By GARENTINA KRAJA
Associated Press Writer
408 words
31 March 2005
09:19 am
Associated Press Newswires
English
(c) 2005. The Associated Press. All Rights Reserved.
MERDARE, Serbia-Montenegro (AP) - Serbian authorities on Thursday returned the bodies of 43 ethnic Albanians who were killed in the war in Kosovo and buried in a mass grave in Serbia.
The bodies, which were exhumed from a grave on the grounds of a police training center just outside Belgrade, were handed over to U.N. officials in the border area of Merdare, 40 kilometers (25 miles) north of the provincial capital, Pristina.
Dozens of relatives and friends of people missing since the war filed past white body bags, some laying flowers and weeping.
Among them was Xhafer Veliu, 50, from a central Kosovo village.
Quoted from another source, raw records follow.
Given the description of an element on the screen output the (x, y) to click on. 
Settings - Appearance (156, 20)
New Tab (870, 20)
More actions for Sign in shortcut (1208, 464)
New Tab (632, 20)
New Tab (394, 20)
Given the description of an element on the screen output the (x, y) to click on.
He hopes one day to learn the fate of his 18-year old son, one of the thousands still listed as missing and presumed dead.
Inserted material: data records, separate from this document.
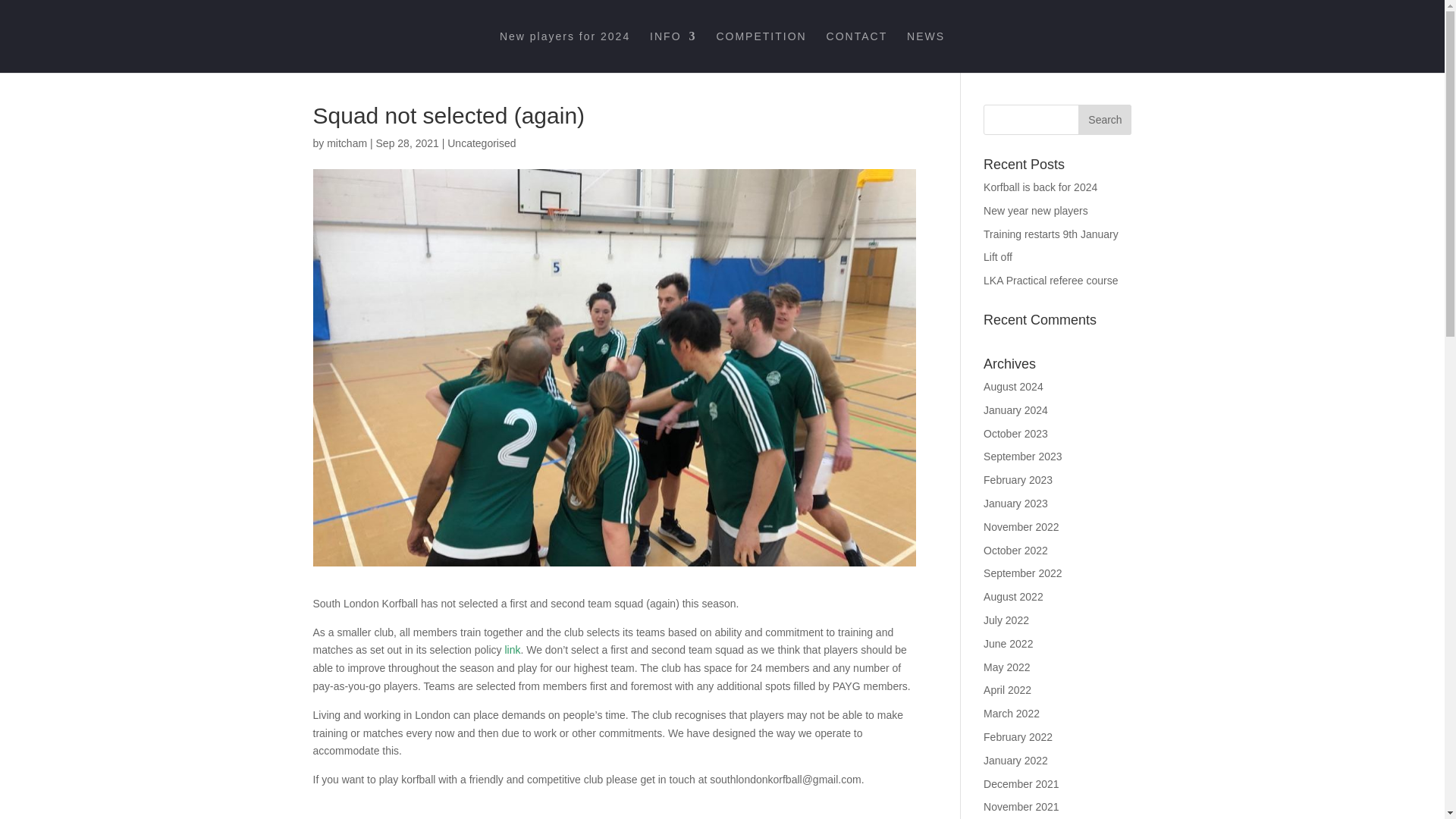
Posts by mitcham (346, 143)
mitcham (346, 143)
February 2023 (1018, 480)
Uncategorised (480, 143)
New players for 2024 (564, 51)
October 2022 (1016, 550)
January 2023 (1016, 503)
August 2024 (1013, 386)
INFO (672, 51)
link (511, 649)
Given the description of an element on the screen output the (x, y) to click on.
"There's no pressure being put on Serbia to tell us where our loved ones are," he said, clutching a single flower.
About 836 bodies presumed to be those of ethnic Albanians killed during Kosovo's 1998-99 war and removed from the province in an apparent cover-up attempt by Yugoslav forces have been found in several mass graves in Serbia.
The bodies were exhumed after the 2000 ouster of former Yugoslav President Slobodan Milosevic. Thursday's transfer brought the number of bodies returned to Kosovo to 441, said Valerie Brasey of the U.N.-run office for missing persons and forensics.
The relatives of the missing have repeatedly demanded that all the bodies be returned immediately.
The remains of those repatriated Thursday will be taken to a U.N.-run laboratory in the province to undergo forensic inspection and be identified before they are returned to the families for burial.
Earlier this month, Serbian and Kosovo officials resumed talks aimed at establishing the fate of ethnic Albanians, Serbs and others who vanished during the war -- one of the most sensitive and emotionally charged issues between the two former foes.
The two sides signed a framework document and agreed to accept the Red Cross list of 2,960 still missing as their figure of reference. The officials agreed to meet again on June 9 in Pristina.
Kosovo's war claimed an estimated 10,000 lives, mostly ethnic Albanians. The conflict ended after NATO launched air strikes to halt the crackdown of Milosevic's troops on independence-seeking ethnic Albanians.